Wharton School at University of Pennsylvania professor Lindsey Cameron told Emerging Tech Brew that when cars arrived on the scene, “people wondered what was going to happen to blacksmiths, and what happened was displacement but then eventually the creation of new jobs. And I think in the long run, that’s what I see with AI.”

“There will be a lot of new jobs created, but in the short term there will also be a lot of pain because upskilling can’t happen in time.”

At a social level, we’re all key players. We’re end users of AI, but we’re also subject to the whims of imperfect algorithms. AI is used to identify potential terrorists, make hiring decisions, set bail, predict criminal recidivism, and recommend medical treatments. When algorithms misfire in high-stakes situations, the consequences are disportionately shouldered by communities of color and women.
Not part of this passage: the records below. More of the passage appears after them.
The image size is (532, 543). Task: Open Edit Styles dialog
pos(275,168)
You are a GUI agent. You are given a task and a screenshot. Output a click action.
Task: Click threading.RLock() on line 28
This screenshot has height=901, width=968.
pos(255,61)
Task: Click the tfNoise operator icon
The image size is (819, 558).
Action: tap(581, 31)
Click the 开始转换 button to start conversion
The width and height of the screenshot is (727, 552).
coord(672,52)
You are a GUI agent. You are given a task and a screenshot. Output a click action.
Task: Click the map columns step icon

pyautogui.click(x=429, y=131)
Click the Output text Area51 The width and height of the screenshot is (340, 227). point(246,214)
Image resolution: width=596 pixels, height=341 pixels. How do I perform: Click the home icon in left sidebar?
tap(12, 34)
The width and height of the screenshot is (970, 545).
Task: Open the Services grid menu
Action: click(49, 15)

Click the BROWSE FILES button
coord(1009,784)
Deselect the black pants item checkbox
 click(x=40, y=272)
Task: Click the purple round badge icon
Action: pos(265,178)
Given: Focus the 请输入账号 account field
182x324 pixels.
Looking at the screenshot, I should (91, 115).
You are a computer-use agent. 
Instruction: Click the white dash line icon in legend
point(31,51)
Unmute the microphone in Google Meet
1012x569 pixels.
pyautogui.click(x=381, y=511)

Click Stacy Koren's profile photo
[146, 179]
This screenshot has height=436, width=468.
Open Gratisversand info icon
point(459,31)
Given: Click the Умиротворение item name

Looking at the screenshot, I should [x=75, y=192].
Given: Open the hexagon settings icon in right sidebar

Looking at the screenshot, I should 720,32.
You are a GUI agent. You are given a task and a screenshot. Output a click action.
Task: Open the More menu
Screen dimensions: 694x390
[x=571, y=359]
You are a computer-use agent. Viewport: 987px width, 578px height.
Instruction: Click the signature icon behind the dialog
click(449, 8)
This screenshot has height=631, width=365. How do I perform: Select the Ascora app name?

AI ethics experts have ideas for mitigating risk: Companies should build diverse technical teams and open up their algorithms for audits and independent oversight. Technologists should use data reflective of an entire population when they train and deploy algorithms.

  • The EU is moving to more closely scrutinize and regulate AI in high-risk applications like healthcare, policing, and transportation.

  • In the U.S., the Pentagon adopted five ethical principles to steer its AI usage—it needs to be responsible, equitable, traceable, reliable, and governable.

  • The EU’s GDPR established a legal framework for data processing and obtaining user consent. Some U.S. politicians believe AI vendors should obtain consent from users before processing sensitive personal or biometric data.

Nkonde, who worked on the Algorithmic Accountability Act, told us regulation is necessary to reign in harmful AI, both around what can be released into the marketplace and around algorithmic transparency.

“Transparency in terms of consumer products is very important,” she said. “When we’re dealing with algorithms I think it’s unfair to make people into computer scientists in order to understand what they’re buying. When we’re thinking through AI systems it needs to be something that’s really explainable—three points or less—that speaks to the social impact.”

IV. One hundred years of AI

When world leaders invoke AI, they often describe its impact at a civilizational level. Executives from Silicon Valley to Shenzhen are equally animated when discussing the technology. That’s not a coincidence—the world’s leading technology firms are all AI powerhouses.

Investors are quick to fund new entrepreneurs in the space. In the second quarter of 2020, U.S. AI startups received $4.2 billion in funding, per CB Insights. Chinese companies received nearly $1.4 billion.

All this activity is a giant leap from the 1950s, when “artificial intelligence” was aspirationally coined on the leafy campus of Dartmouth. Today’s deep learning and neural nets required many decades of if-then statements, iterations, and new techniques. And yes, today’s AI systems are narrow, flawed, and at times harmful. But they’re layered across more devices, services, and businesses than ever before.

The people (or robots) writing the history books in 2050 probably won’t link a superpower’s rise and fall to its AI strategy. But they’ll definitely dissect AI’s technological disruption of jobs, economies, and societies. That narrative will have some good and some bad, but it’s truly impossible to predict.